You can almost hear Mel Gibson's dramatic cry for freedom at the end of Braveheart in listening to Google's (Nasdaq: GOOG) pitch for its new eBookstore, which officially launched this morning after a year's worth of buildup.

"Today, there are all kinds of e-book standards, each with their own dedicated e-reader and their own specific place to buy books, and all lacking one thing: choice," says the narrator in this YouTube pitch for the new store.

Freedom is the watchword for Google e-books, in other words.

I'll understand if this sounds like spin. On one level, it is. The difference is that Google has created software to allow virtually any device to consume e-books from its store.
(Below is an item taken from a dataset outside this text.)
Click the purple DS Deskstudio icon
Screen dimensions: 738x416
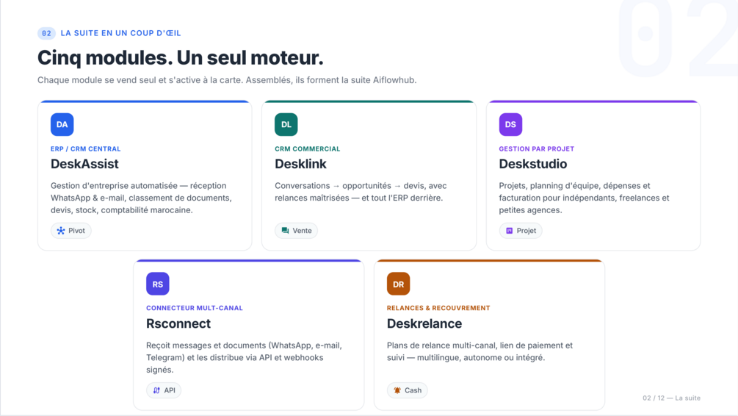pyautogui.click(x=510, y=124)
A support site includes application downloads for Apple's (Nasdaq: AAPL) iOS devices, Android smartphones, and a wide range of e-readers that support Adobe's (Nasdaq: ADBE) eBook platform.

Compatibility is the allure of the eBookstore for readers. For investors, choice is more of a blunt instrument. It ensures that neither Apple nor Amazon.com (Nasdaq: AMZN) so control e-book distribution that they freeze Google out of a massive advertising opportunity. (Our reading habits say a lot about what else we might be interested in.)

But Google's real stroke of genius was teaming with Adobe, the company most closely linked with the business of digital publishing. Backing its e-book standard in reader software means gaining dozens of devices, including second-tier readers put out by Sony and Barnes & Noble, while also stiff-arming Amazon and the Kindle.

Only titles lacking digital rights management -- i.e., old editions -- are compatible with the Kindle, press reports say. Google's own pages say simply: "Google eBooks are not currently compatible with the Kindle." Terrific.

Google has good reason to want the Kindle dead. First, it's the leading e-bookstore, and given the success of Google News, it's a good bet that Google would rather lead this market than let someone else feed it scraps.

Second, Android tablets are coming. There's no way to kill the iPad, but crippling the Kindle would make it easier for Google to create the sort of two-horse race in tablets that already exists in smartphones. Android vs. iOS, everywhere; books are just the next battleground.